4. Umsetzung der RED II in Deutschland
Die RED II wurde in Deutschland vor allem durch Änderungen des EEG 2021, des Kraft-Wärme-Kopplungsgesetzes (KWKG) und des Energiesicherungsgesetzes umgesetzt.
a) Änderungen im EEG
- Einführung von technologiespezifischen Ausschreibungen, z. B. für Windenergie an Land und Photovoltaik.
- Förderung von Mieterstrommodellen.
- Innovationsausschreibungen: Förderung hybrider Projekte, z. B. Kombination aus Solar und Speichertechnologien.
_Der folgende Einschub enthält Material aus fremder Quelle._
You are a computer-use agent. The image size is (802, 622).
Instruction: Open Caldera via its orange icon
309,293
b) Änderungen im Verkehrssektor
- Umsetzung des 14 %-Ziels für erneuerbare Energien im Verkehr durch die Erhöhung der Treibhausgasminderungsquote (THG-Quote).
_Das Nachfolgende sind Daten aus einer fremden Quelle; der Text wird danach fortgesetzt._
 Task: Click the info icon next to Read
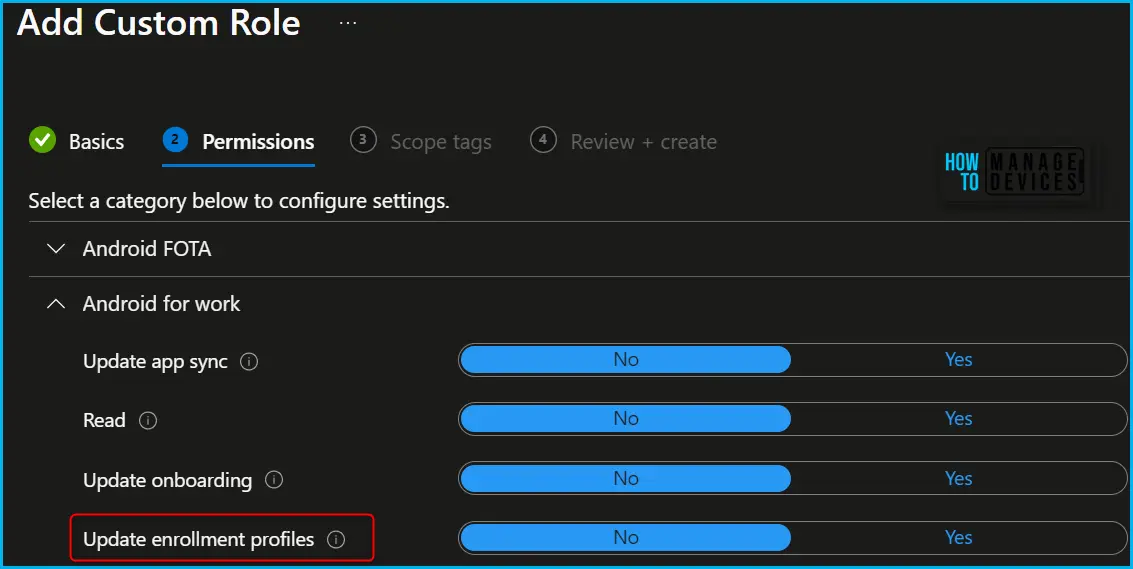147,420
- Förderung von E-Mobilität und Ladeinfrastruktur.
5. Herausforderungen und Kritik
a) Unterschiedliche nationale Umsetzungen
- Die RED II erlaubt den Mitgliedstaaten erhebliche Flexibilität bei der Umsetzung, was zu Uneinheitlichkeit führen kann.
- Mangelnde Koordination erschwert den EU-weiten Handel mit erneuerbaren Energien.
b) Finanzierungsprobleme
- Die Förderung erneuerbarer Energien erfordert hohe Investitionen, die nicht in allen Mitgliedstaaten gleichermaßen verfügbar sind.
c) Nachhaltigkeitskritik
- Trotz strengerer Nachhaltigkeitskriterien gibt es Bedenken hinsichtlich der Umweltauswirkungen bestimmter Biomasse- und Biokraftstoffprojekte.
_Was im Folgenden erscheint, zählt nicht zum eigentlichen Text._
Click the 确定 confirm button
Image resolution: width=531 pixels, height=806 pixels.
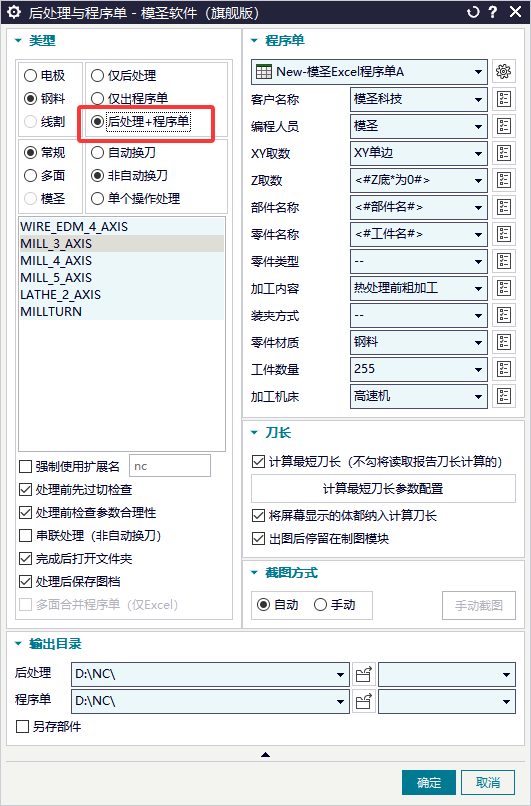click(x=429, y=783)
6. Relevante Gerichtsurteile zur RED II
a) Europäischer Gerichtshof (EuGH)
- Urteil vom 28.03.2019, Az. C-405/16: Nationale Fördersysteme für erneuerbare Energien müssen EU-rechtskonform sein und dürfen den freien Energiehandel nicht behindern.
- Urteil vom 15.11.2021, Az. C-177/20: Mitgliedstaaten müssen die Nachhaltigkeitsanforderungen der RED II konsequent umsetzen, insbesondere bei der Nutzung von Biomasse.
7. Zukunft der RED II
a) Überarbeitung zur RED III
- Im Rahmen des Fit-for-55-Pakets hat die Europäische Kommission eine Überarbeitung der RED II vorgeschlagen:
- Erhöhung des Gesamtziels auf 45 % erneuerbare Energien bis 2030.
- Einführung verbindlicher sektoraler Ausbauziele, z. B. für die Industrie und den Gebäudesektor.
b) Integration neuer Technologien
Die RED II ist ein zentraler Bestandteil der europäischen Klimapolitik und schafft einen einheitlichen Rechtsrahmen für den Ausbau erneuerbarer Energien.